What Canada tells us
Beating Trumpism requires a moderate approach, not simply railing against oligarchy
If you want to know how center-left parties can win, look at England and Canada: they ran moderates with backbone who tacked to the center, and they’re beating conservatives.
It’s not complicated. The Labour Party under Keir Starmer stopped scaring swing voters. Starmer ditched the Jeremy Corbyn socialism and focused on making Labour seem normal, safe, and mildly competent. Starmer’s campaign slogan was “stability.” He doesn’t promise a revolution; he promises a government that won’t embarrass you. It worked, ushering Labour into a historic majority and the Tories their worst ever performance.
Meanwhile, in Canada, the Liberals have been doing a similar thing for years. Justin Trudeau ran his 2015 campaign explicitly from the center: fiscal responsibility, moderate social liberalism, and just enough change to make voters feel optimistic without making them nervous. When he deviated too far left, like on spending or gun control, his numbers sagged.

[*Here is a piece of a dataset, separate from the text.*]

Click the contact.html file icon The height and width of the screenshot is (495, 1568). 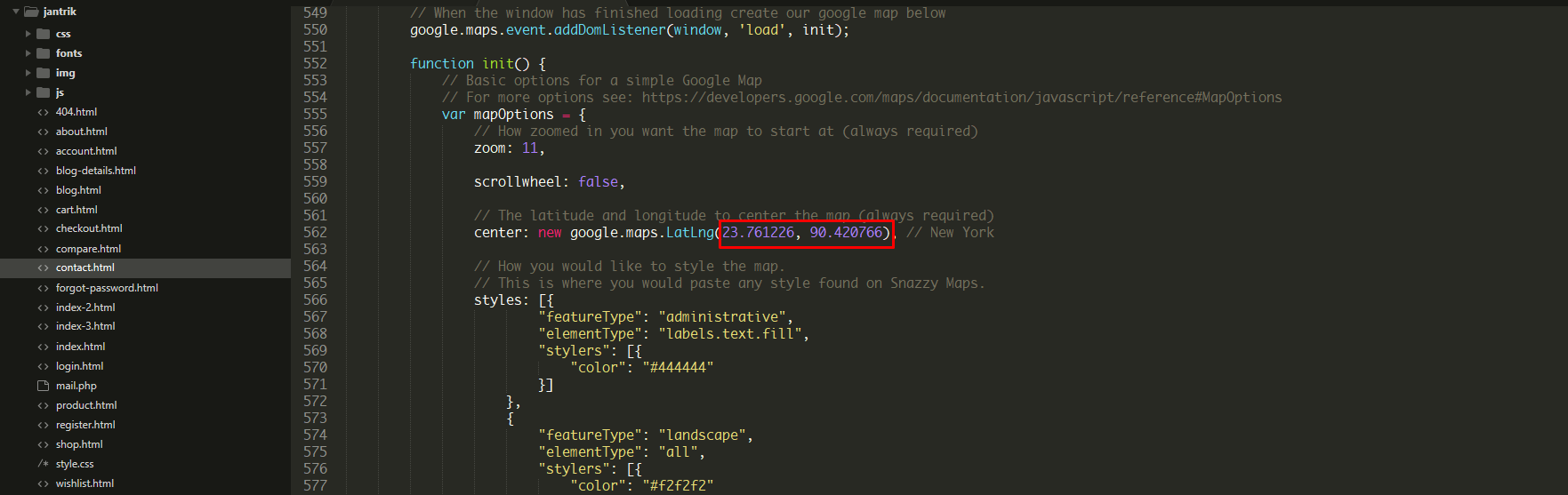point(43,267)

But when the Liberal party replaced him with a different leader - even more boring, with even more backbone - their polling numbers shot back up again. Far from a populist who railed against “oligarchy,” Carney is a former Goldman Sachs banker who led the Canadian central bank through the 2008 financial crisis. Instead of embracing a progressive policy agenda, Carney’s first act as leader was to end the consumer carbon tax.

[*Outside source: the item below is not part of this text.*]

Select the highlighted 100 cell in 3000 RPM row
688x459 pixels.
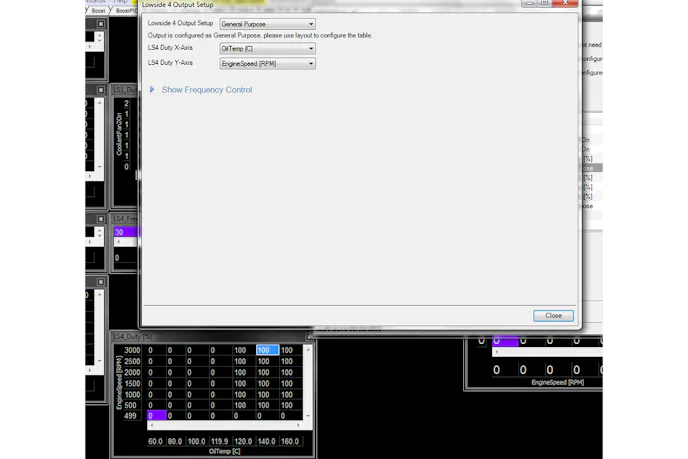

Voters aren’t actually that interested in radical change, from the left or from the right. They want to be able to afford groceries, get a doctor’s appointment, and not be embarrassed by their national leaders. Conservatives have been losing because they look chaotic and weird — Liz Truss crashing the British economy, Doug Ford bumbling through COVID, Boris Johnson lying about everything.
The winning formula for the center-left isn’t revolutionary socialism. It’s “please calm everything down and fix stuff.”
Instead, too many Democrats in the U.S. want to fight the last election, or the last civil rights movement, or whatever Twitter is yelling about this week. They treat politics like a vibes war among hyper-engaged activists.
Voters don’t want that. They want boring. They want center-left parties that are less crazy than the right and more serious about running a government.
England and Canada figured it out. America should try it sometime.
Starmer’s win seems to have more to do with voters getting tired of the Tories after 16 years in office than about them liking Labour all that much. On Election Day Starmer was already underwater in net favorability by double digits and he’s even more unpopular now. Disapproval of the British government is nearly back to where it was under Sunak. If there was a snap election today Starmer would probably lose: polls show a three way tie at 24% of the vote between Labour, the Tories, and Reform UK; the most recent More in Common MRP poll has that translating into a Reform UK plurality in the Commons. As it stands right now, Starmer is going to end up like Olaf Scholz.